All the patients received a planning computed tomography (CT) scan (Brilliance Big Bore CT scanner, Philips Healthcare, Cleveland, OH, USA) in a supine treatment position with arms elevated above the head. CT images were reconstructed using a 0.3 cm thickness. Each patient's images were sent for contouring (Oncentra, Elekta AB, Stockholm, Sweden) and planning (HT, Tomotherapy Inc., Madison, WI, USA). The clinical target volume (CTV) was contoured according to the Radiation Therapy Oncology Group reports.[ 10 ] The CTV was defined as the cervix, uterus, upper half of the vagina, and pelvic lymph nodes. The planning target volume (PTV) was defined as the CTV plus 0.5-1.0 cm margins. The OARs include the rectum, bladder, intestine, spinal cord, bone, and femoral head.
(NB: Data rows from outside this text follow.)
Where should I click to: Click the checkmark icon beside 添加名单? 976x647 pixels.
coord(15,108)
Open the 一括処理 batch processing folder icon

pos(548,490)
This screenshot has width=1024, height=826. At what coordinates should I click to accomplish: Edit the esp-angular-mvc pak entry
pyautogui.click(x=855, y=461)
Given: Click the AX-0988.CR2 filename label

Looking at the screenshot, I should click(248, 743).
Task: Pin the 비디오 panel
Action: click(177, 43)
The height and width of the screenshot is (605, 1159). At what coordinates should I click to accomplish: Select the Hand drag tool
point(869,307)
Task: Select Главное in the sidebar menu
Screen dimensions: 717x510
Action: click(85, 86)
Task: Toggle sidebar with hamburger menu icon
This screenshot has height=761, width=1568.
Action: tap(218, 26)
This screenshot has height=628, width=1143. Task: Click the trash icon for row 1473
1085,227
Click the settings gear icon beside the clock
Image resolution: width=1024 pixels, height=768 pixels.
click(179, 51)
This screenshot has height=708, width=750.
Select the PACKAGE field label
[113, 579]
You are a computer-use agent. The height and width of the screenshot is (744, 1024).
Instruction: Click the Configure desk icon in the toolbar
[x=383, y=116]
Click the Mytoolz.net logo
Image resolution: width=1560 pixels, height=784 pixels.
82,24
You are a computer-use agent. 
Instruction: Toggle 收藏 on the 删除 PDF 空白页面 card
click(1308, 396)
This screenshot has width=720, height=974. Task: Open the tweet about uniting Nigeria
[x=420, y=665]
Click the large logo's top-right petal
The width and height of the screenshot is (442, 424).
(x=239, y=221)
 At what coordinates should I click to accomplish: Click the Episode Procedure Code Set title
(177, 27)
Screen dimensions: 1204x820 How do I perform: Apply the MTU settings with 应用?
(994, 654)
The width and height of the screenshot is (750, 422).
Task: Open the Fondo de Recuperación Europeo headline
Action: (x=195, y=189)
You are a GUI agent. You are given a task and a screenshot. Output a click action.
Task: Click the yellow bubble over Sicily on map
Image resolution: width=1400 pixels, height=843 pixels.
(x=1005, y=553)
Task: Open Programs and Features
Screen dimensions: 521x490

The mean volume of the CTV was 700.6 ± 40.6 cm 3 (range, 529.5-895.2 cm 3 ), and PTV was 1272.6 ± 60.2 cm 3 (range, 1020.8-1596.6 cm 3 ).

Wu J., Liu X., Wang P., Li J., Wu F., Tang B, & Kang S. (2021). Dosimetric and delivery comparison of helical tomotherapy with dynamic jaw and fixed jaw for cervical carcinoma. Journal of cancer research and therapeutics, 17(7).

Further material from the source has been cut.